Entries taken from a collection:

----------------

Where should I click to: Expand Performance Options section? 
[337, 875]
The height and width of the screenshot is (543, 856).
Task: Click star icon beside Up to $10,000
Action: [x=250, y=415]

----------------

Each record above should be set down again in its exact wording.

Where should I click to: Expand Performance Options section? 
[337, 875]
The height and width of the screenshot is (543, 856).
Task: Click star icon beside Up to $10,000
Action: [x=250, y=415]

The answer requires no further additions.